In particular, filling an important gap in the literature, the present study determined the effects of a four-week intranasal OT administration on attachment anxiety and attachment avoidance in a sample of generally healthy older adults. With reference to previous literature (on mostly single-dose regimens and in young males; Bernaerts et al., 2017; Zhang et al., 2021), we hypothesized that four-week intranasal OT would reduce attachment avoidance in older adults; with no such effect for attachment anxiety.

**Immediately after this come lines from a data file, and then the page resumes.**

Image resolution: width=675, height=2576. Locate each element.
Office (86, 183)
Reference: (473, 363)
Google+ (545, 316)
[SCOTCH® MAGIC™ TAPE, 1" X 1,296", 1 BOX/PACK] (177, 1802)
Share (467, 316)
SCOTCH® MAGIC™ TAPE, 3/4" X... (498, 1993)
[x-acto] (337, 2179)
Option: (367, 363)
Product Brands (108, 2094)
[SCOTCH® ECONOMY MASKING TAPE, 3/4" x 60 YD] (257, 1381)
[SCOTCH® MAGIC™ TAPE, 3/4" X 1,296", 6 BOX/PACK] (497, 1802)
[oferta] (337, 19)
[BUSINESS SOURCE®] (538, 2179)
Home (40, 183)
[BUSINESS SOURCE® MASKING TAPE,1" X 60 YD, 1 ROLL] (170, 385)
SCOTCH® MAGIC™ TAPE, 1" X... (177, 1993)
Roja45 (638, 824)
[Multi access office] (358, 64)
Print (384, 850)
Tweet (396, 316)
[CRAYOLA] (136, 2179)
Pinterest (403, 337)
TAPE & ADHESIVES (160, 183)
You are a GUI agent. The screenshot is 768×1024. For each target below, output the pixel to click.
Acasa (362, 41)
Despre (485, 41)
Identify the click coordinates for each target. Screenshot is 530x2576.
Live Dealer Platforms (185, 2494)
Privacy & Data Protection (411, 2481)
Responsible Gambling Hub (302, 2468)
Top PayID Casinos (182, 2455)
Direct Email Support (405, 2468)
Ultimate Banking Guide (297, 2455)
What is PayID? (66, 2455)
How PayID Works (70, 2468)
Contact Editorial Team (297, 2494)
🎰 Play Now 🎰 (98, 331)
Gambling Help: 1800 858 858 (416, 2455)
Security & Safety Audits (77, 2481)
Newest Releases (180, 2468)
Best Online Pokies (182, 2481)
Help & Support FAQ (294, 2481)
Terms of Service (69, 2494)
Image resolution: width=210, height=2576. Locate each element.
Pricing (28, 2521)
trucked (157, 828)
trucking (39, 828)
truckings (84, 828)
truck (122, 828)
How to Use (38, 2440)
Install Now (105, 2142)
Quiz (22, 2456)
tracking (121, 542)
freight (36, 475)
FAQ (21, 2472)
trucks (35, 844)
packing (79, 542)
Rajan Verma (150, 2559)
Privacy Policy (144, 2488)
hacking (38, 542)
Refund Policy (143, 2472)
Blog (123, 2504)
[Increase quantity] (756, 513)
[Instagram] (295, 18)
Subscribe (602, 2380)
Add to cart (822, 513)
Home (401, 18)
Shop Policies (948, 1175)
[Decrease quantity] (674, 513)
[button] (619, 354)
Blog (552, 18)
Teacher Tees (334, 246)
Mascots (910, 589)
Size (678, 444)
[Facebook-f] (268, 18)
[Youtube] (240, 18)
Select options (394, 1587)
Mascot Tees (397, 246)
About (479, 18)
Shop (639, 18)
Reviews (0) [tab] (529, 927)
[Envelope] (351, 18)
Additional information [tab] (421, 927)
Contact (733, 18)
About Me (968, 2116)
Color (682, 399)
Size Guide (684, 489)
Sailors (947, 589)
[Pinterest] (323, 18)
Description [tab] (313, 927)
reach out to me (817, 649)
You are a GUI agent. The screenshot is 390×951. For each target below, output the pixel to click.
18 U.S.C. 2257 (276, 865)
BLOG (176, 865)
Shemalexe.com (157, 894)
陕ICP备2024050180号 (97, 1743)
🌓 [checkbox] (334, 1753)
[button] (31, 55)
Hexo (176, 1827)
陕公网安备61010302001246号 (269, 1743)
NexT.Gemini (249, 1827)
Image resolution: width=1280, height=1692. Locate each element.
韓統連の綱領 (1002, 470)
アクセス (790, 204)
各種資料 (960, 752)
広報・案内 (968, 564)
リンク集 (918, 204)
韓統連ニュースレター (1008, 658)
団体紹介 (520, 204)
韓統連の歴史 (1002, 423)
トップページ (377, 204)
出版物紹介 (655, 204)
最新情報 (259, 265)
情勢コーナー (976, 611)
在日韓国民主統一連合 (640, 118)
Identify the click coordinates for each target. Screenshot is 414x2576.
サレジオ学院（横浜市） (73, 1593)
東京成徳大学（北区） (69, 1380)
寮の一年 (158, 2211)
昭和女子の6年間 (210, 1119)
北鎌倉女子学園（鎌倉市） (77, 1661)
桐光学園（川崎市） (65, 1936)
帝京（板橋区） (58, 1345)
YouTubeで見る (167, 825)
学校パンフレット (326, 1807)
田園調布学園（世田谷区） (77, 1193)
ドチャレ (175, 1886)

Our sample included both older women and men. Thus, we were able to consider biological sex as a moderator of the effects of intranasal OT on adult attachment among older women and men. While there is previous evidence that women report higher attachment anxiety whereas men report higher attachment avoidance (Del Giudice, 2011, 2019; Scharfe, 2017), we refrained from formulating directional hypotheses regarding these effects given the rather mixed sex-dimorphic evidence around OT as well as the scarcity of previous research on this topic in older adults.

2. Methods

Only procedures and measures with relevance for this analysis are described here in detail. For more information about the larger clinical trial see Rung et al. (2021).

2.1. Participants

The sample for this study included 121 generally healthy older adults (84 men and 37 women; 89.7 % White; 3.8 % Hispanic/Latino; See Table 1) from a larger clinical trial investigating the effects of chronic intranasal OT administration on physical, cognitive, and socioemotional functioning in healthy aging (NCT02069431; Oxytocin and Aging Study). This project was completed at the University of Florida Department of Psychology, the Institute on Aging, and the McKnight Brain Institute (see Rung et al., 2021, for details). Only participants with complete data on the central measures relevant to this paper at both pre- and post-intervention were included in this analysis. In addition, we excluded four participants (two women) who reported current use of hormone replacement therapy, given OT’s interactions with gonadal hormones (Bale and Dorsa, 1995; Bethlehem et al., 2013; Kanat et al., 2014).

Table 1.

Demographics, health, affect, and cognition by treatment group at pre-intervention.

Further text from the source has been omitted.